▶ _Available data_
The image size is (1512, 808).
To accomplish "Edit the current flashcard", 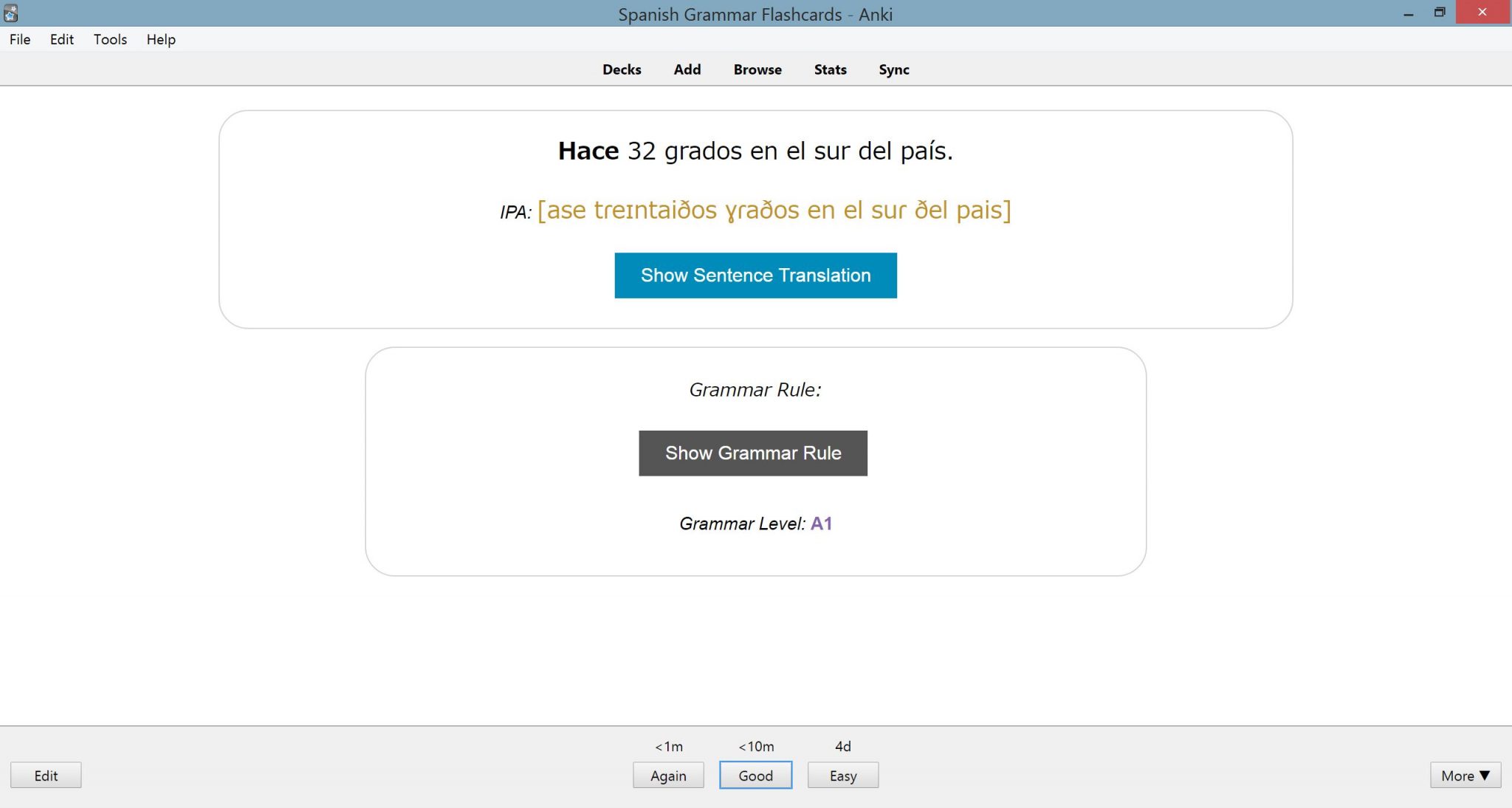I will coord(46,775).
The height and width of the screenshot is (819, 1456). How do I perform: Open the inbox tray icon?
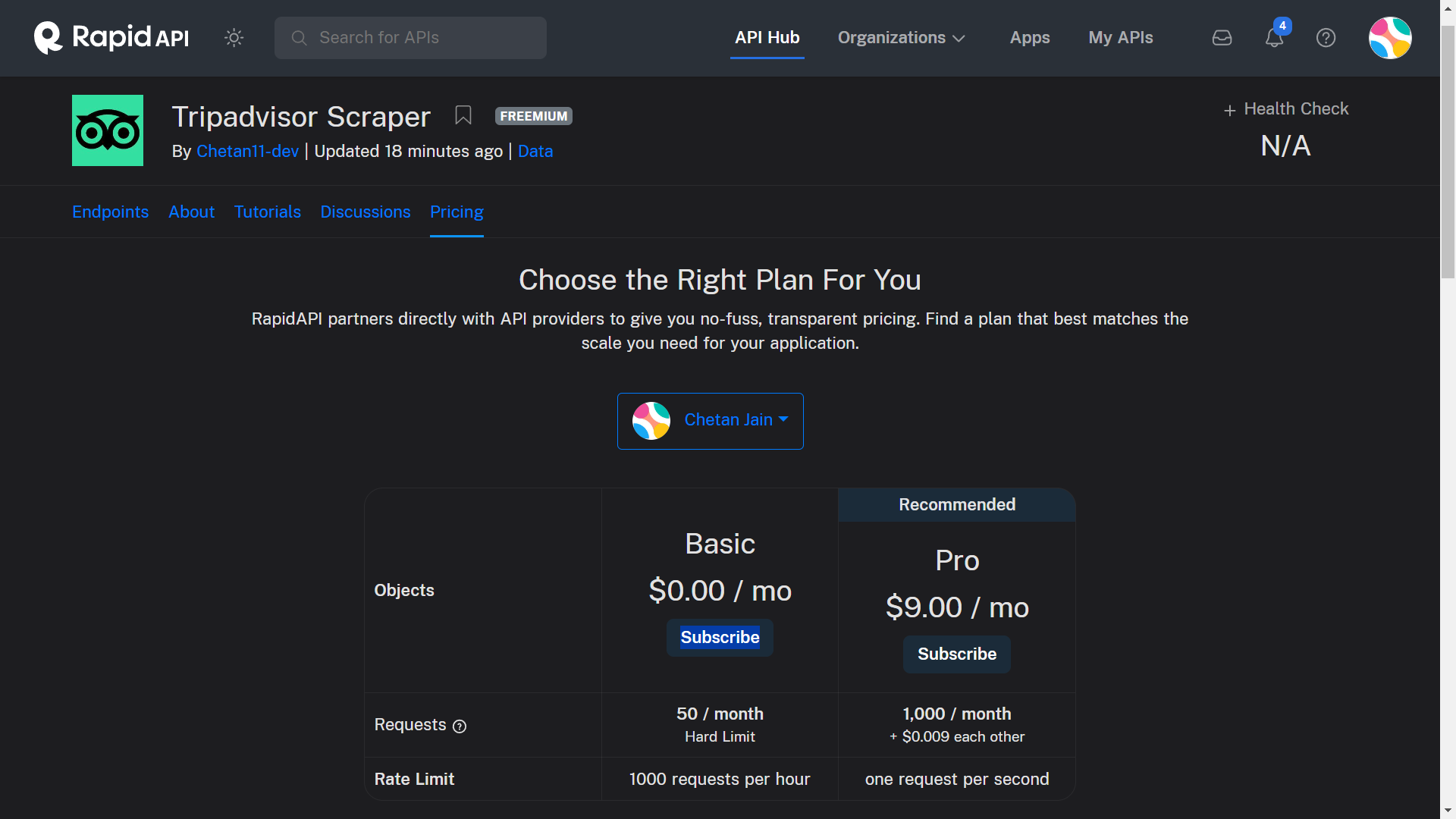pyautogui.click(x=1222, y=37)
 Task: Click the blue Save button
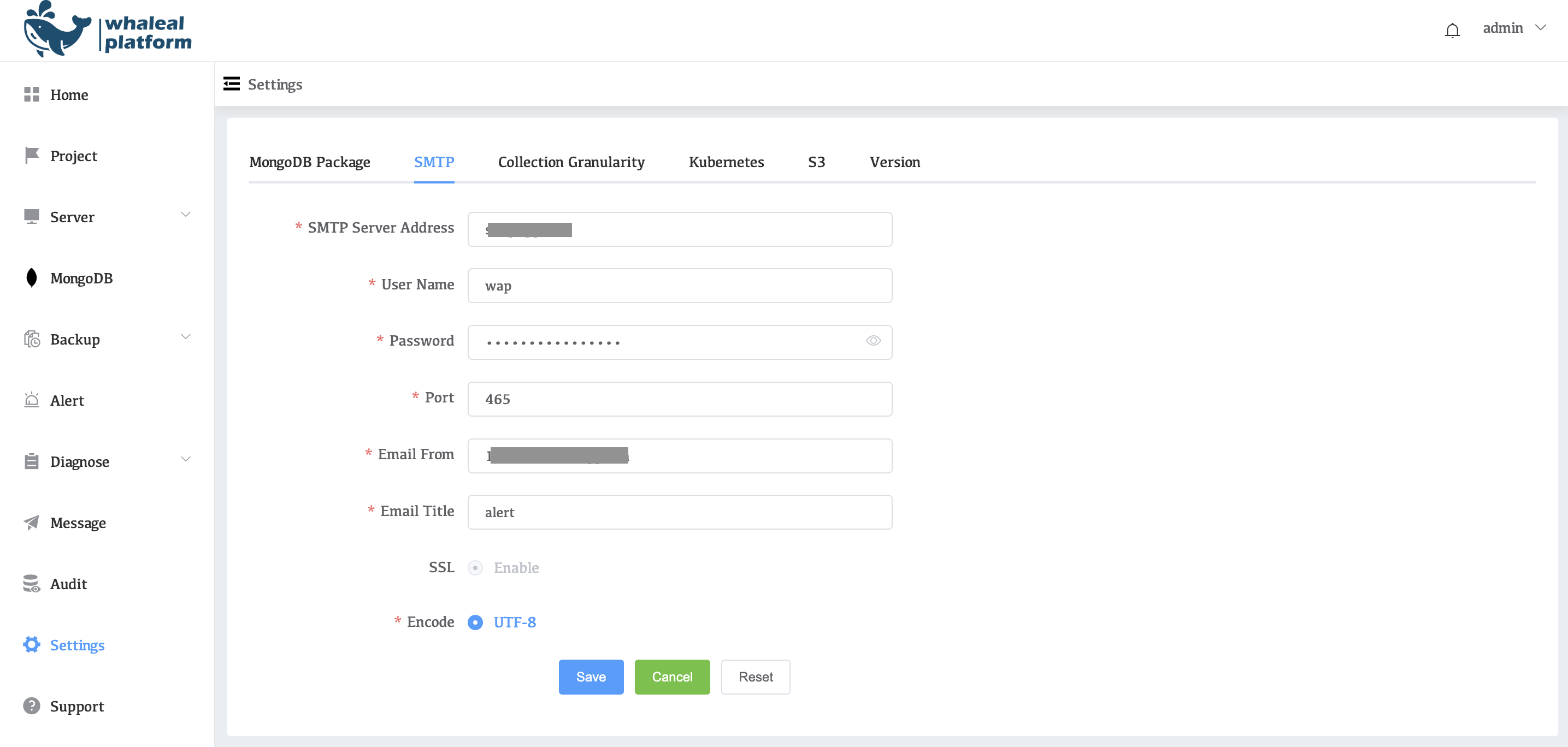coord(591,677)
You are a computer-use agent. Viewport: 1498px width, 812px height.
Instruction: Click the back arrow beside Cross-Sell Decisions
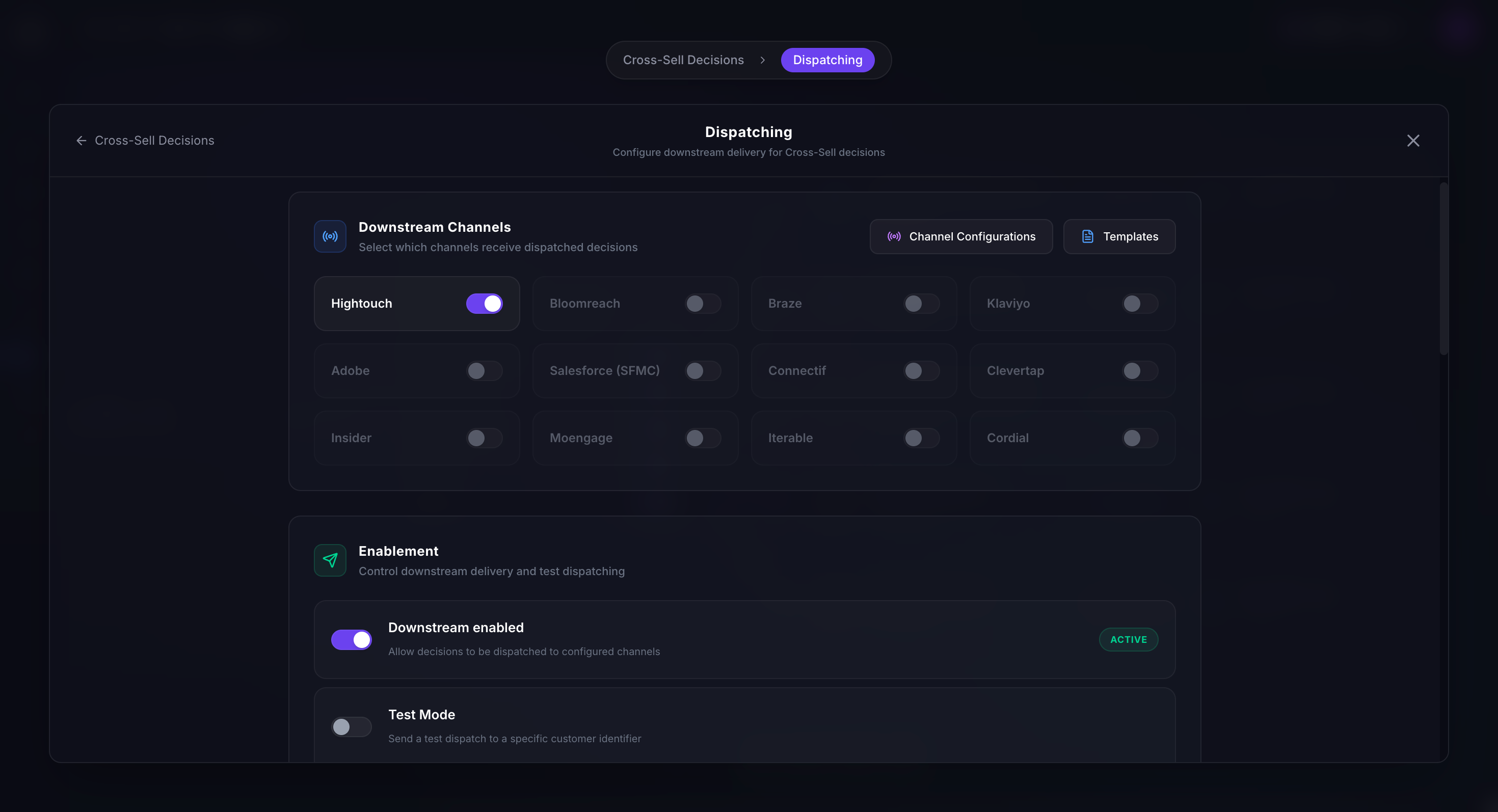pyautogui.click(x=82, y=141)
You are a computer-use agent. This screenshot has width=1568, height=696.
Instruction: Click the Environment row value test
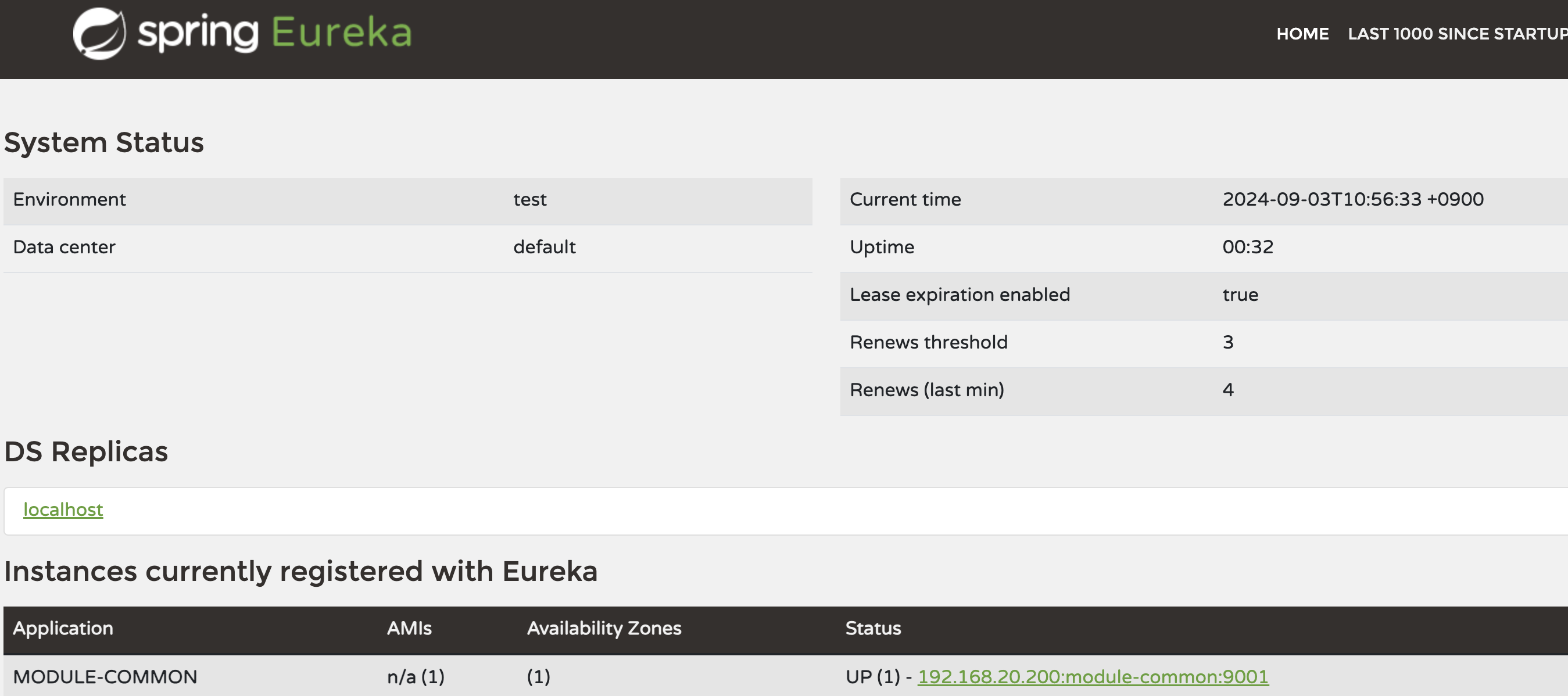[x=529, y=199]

▶ _Work item_
Pull every line with the string "computer" out of the material.

▶ _Output below_
You are a computer-use agent. Viewport: 1498px width, 812px height.
You are a computer-use agent. This screenshot has width=1568, height=696.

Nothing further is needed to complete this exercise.